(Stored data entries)
──────────

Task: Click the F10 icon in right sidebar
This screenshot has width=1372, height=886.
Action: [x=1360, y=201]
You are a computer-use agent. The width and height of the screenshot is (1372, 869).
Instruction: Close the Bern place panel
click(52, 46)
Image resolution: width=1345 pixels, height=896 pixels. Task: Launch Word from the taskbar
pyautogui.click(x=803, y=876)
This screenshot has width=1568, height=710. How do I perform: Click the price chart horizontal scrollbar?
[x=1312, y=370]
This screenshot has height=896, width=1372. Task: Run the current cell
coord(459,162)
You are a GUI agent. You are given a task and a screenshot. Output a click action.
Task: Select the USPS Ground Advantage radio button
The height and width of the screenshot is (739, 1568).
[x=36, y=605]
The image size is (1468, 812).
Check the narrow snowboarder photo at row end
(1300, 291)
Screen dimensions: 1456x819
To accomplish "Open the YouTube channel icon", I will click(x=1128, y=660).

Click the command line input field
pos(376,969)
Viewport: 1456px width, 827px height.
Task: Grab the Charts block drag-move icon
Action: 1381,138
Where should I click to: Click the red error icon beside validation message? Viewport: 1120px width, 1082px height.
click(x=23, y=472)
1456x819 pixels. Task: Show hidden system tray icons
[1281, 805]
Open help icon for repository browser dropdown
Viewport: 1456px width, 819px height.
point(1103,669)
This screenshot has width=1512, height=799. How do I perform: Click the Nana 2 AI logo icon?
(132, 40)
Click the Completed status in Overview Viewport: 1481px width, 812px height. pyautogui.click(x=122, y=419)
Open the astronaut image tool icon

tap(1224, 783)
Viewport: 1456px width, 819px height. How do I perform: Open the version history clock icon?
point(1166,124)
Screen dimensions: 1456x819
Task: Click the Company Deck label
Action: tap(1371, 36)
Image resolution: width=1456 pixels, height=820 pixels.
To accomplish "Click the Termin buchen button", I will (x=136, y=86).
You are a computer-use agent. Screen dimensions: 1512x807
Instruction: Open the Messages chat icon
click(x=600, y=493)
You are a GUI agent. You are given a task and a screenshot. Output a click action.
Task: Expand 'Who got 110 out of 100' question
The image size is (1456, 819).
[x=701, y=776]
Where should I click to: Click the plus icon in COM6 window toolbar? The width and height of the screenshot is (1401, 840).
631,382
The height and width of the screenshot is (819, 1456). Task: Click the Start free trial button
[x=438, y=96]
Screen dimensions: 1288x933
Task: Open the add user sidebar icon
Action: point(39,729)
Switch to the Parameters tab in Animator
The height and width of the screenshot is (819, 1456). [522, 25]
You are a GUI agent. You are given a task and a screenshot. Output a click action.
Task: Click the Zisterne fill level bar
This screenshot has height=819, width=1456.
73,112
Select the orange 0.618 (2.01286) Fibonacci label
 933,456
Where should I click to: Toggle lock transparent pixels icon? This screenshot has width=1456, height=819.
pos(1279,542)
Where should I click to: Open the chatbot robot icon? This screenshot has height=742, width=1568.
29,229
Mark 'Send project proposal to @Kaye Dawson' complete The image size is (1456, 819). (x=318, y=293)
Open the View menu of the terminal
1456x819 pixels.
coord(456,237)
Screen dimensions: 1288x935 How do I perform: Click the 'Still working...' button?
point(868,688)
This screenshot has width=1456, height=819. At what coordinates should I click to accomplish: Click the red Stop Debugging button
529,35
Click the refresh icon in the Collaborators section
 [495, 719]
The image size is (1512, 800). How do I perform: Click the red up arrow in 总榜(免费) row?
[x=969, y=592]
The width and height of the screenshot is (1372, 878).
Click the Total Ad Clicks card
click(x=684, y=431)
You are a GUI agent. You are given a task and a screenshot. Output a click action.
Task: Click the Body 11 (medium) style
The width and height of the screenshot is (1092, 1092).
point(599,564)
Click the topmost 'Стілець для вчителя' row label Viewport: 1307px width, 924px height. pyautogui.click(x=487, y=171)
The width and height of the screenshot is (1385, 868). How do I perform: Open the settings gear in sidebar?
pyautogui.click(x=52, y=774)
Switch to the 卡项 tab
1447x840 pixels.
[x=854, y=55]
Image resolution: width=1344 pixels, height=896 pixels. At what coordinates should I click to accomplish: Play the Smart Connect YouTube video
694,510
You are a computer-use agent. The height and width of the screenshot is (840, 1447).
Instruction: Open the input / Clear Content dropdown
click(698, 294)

──────────

**EXERCISE GOAL**
The answer must be all the lines above that hold the word "will".

**FINISHED TASK**
To accomplish "Open the YouTube channel icon", I will click(x=1128, y=660).
To accomplish "Click the Termin buchen button", I will (x=136, y=86).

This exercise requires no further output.